[PASSAGE]
+--

Jessie Frank's flight from New York to Atlanta shouldn't have taken too long. But a series of delays, cancellations, being re-routed and facing mechanical problems make it a whole day affair for the mother trying to get from New York to Atlanta. Although the day was filled with frustration, it ended with a surprising twist.
Jessie Frank (Photo: Facebook)
In an open letter on Facebook, Frank described it as "one of my more harrowing flying days." She was trying to get home in time to pick up her daughter with diabetes from camp, which, although she didn't tell anybody about it at the time, is a special moment for her.

+--

[RECORD EXTRACTS]

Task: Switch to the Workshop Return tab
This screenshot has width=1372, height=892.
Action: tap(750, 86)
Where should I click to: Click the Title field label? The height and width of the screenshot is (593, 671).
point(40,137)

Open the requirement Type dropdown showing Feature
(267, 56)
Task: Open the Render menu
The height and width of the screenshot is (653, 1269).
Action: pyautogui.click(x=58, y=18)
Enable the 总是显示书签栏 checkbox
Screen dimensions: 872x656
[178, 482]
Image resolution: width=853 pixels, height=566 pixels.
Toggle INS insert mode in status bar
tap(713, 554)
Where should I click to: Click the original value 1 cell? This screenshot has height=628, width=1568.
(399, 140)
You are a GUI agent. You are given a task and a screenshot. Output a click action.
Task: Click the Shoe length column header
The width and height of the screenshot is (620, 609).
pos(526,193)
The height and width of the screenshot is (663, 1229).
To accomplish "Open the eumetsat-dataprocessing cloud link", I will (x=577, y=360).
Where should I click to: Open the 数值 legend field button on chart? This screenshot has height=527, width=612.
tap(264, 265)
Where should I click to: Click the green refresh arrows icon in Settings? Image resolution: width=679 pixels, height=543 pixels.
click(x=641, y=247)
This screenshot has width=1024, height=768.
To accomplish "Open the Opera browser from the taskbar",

+--

Extend the account of Jessie Frank's long travel day, starting after its last sentence. The listing plays no part in what comes next.

"It was important for me to get home – not important enough to tell anyone – but Friday I was to pick up my Type 1 Diabetic 12 year old from her diabetes summer camp. I’m sure she would have been fine if someone else had shown up in my place, but it’s a special moment for me," Frank wrote. "Camp Kudzu gives my daughter 5 days a year when she feels 'normal.' Pick-up day gives me a glimpse into that special world where she’s just like everyone else, and she’s a little bit of a different person for the rest of the day. By the next day, it’s back to the harsh realities of managing a difficult, deadly, incurable disease that kills 1 in 20 before the age of 18. Most people just don’t understand how different it is from regular diabetes."
Just as Frank was about to give up hope, she squeaked onto one of the last flights out of Reagan National Airport in Washington, D.C., where she had been diverted to earlier, but only because someone gave up their seat for her.
"I was 8th on the standby list, showing 0 seats left. I was about to give up, but the counter agent stopped me from leaving. He called 7 names… and then, finally, I was the last to be called. As we rushed down the jetway, the flight attendant at the plane shook her head – not a good sign – but then paused, talked to someone, and waved us down anyway," Frank wrote.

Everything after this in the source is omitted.